Exercise directions -> Reproduce the lines from the one holding "Instruction: Click website" to the end of the entries. Include both ends and change nothing.

[[ The input open ]]

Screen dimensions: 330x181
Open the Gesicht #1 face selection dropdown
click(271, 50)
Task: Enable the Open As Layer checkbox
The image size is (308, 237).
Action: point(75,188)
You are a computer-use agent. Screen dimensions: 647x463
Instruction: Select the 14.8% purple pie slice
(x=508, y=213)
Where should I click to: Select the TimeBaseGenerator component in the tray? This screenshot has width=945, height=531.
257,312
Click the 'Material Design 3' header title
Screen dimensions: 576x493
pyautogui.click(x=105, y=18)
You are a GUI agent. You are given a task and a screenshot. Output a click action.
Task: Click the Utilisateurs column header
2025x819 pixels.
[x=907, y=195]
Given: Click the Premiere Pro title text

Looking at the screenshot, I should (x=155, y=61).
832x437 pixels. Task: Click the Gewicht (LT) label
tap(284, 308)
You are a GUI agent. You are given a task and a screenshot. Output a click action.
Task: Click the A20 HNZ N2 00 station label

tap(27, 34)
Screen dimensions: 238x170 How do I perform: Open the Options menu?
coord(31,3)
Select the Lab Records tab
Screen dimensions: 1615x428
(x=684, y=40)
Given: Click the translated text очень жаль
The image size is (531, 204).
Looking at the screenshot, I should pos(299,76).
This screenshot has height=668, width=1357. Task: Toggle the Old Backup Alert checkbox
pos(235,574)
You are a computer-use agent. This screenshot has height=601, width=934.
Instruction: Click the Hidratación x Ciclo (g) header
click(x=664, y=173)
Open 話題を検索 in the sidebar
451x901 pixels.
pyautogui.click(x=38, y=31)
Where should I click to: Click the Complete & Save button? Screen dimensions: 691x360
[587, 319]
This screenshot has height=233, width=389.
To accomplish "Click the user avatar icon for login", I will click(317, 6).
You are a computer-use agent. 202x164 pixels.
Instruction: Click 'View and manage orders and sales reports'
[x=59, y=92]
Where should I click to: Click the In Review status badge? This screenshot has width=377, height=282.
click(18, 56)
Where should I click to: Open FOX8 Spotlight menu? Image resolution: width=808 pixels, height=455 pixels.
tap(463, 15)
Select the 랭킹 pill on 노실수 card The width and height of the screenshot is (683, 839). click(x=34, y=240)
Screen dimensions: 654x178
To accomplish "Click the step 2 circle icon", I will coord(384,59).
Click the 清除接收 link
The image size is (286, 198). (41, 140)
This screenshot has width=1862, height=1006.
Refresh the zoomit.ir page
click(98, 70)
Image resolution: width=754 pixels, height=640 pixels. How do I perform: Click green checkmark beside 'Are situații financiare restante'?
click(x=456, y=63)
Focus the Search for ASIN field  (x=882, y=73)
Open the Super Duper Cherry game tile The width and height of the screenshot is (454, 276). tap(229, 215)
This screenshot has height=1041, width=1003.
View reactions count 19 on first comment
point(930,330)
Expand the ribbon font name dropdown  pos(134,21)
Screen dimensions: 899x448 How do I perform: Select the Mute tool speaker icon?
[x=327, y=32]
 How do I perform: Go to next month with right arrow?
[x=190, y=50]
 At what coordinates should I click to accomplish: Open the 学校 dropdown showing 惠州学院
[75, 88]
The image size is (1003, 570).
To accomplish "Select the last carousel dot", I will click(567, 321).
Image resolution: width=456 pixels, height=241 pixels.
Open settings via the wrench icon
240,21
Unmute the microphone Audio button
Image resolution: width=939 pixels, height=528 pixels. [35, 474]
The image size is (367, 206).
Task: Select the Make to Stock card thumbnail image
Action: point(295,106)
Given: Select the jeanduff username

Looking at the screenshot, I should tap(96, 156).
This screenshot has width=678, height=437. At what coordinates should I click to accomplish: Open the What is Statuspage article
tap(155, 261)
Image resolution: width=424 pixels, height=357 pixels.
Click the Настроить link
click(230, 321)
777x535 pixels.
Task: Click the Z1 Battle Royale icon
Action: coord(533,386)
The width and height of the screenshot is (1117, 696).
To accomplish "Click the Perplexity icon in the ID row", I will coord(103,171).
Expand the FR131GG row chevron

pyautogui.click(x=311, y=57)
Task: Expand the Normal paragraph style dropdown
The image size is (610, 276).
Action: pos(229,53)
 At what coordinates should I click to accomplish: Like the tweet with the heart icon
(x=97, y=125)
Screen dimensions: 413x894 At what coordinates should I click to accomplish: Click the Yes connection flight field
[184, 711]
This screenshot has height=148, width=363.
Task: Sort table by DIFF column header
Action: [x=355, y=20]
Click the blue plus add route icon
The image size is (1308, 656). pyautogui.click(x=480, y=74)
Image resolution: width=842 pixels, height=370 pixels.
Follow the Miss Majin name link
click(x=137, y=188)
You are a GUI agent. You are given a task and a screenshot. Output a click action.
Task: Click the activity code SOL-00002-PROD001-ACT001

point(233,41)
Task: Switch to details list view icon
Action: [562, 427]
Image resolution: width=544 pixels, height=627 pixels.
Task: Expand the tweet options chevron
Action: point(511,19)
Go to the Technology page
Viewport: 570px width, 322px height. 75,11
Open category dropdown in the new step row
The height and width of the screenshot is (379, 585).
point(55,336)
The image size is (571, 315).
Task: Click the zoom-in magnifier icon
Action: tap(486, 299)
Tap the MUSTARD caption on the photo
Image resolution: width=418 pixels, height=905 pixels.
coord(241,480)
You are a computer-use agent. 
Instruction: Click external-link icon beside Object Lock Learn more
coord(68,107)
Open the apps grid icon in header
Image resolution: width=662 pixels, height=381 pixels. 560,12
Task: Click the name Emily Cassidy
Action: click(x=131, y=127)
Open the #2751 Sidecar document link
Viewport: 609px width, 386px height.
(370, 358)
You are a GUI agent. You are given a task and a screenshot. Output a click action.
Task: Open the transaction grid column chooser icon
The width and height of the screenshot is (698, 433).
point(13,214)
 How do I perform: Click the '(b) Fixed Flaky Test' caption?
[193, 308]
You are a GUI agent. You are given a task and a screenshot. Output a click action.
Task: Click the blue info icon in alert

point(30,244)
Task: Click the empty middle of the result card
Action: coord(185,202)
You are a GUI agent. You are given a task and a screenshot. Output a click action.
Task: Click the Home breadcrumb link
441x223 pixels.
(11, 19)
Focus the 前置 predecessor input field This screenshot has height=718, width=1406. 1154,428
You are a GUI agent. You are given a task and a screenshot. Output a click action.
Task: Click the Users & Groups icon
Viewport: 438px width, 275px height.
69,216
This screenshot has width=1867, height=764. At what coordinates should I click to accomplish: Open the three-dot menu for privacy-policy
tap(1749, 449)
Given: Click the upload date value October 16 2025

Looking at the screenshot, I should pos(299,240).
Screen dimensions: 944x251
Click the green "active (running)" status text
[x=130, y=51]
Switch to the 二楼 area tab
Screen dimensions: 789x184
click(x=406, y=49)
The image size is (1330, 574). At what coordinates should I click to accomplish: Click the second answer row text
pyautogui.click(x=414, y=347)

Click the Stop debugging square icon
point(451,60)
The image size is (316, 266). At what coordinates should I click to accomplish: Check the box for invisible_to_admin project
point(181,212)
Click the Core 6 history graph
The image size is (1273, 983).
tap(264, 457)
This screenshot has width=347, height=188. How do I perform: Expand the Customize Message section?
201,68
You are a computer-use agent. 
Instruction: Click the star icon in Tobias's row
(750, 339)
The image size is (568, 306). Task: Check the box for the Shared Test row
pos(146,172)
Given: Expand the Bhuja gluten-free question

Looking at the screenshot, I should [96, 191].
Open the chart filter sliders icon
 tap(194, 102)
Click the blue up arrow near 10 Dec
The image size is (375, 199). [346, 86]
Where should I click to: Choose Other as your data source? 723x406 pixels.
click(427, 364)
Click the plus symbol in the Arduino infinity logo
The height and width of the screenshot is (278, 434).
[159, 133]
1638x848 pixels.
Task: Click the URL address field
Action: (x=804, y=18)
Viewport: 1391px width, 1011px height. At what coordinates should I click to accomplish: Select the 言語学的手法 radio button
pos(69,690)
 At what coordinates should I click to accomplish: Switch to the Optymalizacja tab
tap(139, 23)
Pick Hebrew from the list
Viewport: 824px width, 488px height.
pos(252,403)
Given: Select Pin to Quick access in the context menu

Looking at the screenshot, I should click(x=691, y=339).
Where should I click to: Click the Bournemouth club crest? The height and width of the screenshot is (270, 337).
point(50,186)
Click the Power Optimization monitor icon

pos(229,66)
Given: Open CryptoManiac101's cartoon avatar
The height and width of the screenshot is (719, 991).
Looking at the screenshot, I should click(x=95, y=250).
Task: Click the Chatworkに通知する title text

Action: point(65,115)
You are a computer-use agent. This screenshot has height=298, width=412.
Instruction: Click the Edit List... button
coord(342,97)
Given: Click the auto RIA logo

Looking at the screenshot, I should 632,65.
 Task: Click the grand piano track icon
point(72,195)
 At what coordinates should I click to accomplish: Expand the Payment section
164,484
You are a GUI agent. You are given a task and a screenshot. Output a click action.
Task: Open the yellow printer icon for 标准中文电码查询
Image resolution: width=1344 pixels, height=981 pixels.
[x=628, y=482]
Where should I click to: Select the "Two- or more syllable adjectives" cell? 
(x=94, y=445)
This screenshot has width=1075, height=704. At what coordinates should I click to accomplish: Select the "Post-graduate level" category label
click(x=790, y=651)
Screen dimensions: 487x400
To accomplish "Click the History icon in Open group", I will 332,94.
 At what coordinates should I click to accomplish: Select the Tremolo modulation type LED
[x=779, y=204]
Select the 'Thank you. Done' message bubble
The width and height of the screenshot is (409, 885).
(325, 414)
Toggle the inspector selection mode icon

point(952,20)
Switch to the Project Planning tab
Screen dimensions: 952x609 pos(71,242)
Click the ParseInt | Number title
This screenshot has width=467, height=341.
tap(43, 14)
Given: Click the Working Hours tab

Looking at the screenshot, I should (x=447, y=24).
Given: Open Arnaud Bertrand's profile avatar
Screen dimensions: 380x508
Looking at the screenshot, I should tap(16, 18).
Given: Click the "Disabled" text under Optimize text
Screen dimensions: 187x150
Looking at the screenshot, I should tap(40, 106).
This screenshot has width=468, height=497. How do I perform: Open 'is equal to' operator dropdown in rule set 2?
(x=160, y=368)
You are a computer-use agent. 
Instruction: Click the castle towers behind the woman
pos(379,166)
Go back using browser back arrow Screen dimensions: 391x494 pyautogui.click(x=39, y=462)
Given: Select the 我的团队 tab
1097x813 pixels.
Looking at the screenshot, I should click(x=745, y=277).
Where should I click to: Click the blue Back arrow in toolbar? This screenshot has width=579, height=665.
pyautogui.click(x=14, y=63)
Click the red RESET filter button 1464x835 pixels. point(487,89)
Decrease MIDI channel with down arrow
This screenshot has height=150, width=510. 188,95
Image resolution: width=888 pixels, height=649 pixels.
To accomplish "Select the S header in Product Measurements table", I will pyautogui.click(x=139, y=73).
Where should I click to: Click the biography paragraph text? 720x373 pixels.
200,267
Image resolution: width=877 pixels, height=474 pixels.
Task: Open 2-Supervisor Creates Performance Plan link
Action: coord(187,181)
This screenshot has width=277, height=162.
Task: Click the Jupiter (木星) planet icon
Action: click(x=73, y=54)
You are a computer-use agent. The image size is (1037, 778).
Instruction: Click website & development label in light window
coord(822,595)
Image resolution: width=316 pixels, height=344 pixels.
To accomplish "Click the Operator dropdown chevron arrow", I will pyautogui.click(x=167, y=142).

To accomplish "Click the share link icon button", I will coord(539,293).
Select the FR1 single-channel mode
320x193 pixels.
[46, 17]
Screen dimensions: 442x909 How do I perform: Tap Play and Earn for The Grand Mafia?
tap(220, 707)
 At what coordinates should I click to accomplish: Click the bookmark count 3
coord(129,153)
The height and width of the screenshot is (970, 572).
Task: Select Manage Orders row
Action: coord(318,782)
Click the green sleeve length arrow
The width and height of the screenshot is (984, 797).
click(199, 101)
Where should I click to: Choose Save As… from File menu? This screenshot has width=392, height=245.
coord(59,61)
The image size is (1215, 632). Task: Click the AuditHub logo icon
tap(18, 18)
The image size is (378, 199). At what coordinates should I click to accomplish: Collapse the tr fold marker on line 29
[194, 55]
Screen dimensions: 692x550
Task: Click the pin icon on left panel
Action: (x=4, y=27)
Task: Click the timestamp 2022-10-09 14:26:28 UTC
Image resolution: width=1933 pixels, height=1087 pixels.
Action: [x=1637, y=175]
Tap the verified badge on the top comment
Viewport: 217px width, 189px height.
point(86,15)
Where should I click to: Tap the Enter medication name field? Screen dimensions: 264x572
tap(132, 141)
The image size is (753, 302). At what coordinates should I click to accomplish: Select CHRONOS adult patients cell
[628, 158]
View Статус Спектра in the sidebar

[[ The input closed ]]

Exercise answer ->
Instruction: Click website & development label in light window
coord(822,595)
Image resolution: width=316 pixels, height=344 pixels.
To accomplish "Click the Operator dropdown chevron arrow", I will pyautogui.click(x=167, y=142).

To accomplish "Click the share link icon button", I will coord(539,293).
Select the FR1 single-channel mode
320x193 pixels.
[46, 17]
Screen dimensions: 442x909 How do I perform: Tap Play and Earn for The Grand Mafia?
tap(220, 707)
 At what coordinates should I click to accomplish: Click the bookmark count 3
coord(129,153)
The height and width of the screenshot is (970, 572).
Task: Select Manage Orders row
Action: coord(318,782)
Click the green sleeve length arrow
The width and height of the screenshot is (984, 797).
click(199, 101)
Where should I click to: Choose Save As… from File menu? This screenshot has width=392, height=245.
coord(59,61)
The image size is (1215, 632). Task: Click the AuditHub logo icon
tap(18, 18)
The image size is (378, 199). At what coordinates should I click to accomplish: Collapse the tr fold marker on line 29
[194, 55]
Screen dimensions: 692x550
Task: Click the pin icon on left panel
Action: (x=4, y=27)
Task: Click the timestamp 2022-10-09 14:26:28 UTC
Image resolution: width=1933 pixels, height=1087 pixels.
Action: [x=1637, y=175]
Tap the verified badge on the top comment
Viewport: 217px width, 189px height.
point(86,15)
Where should I click to: Tap the Enter medication name field? Screen dimensions: 264x572
tap(132, 141)
The image size is (753, 302). At what coordinates should I click to accomplish: Select CHRONOS adult patients cell
[628, 158]
View Статус Спектра in the sidebar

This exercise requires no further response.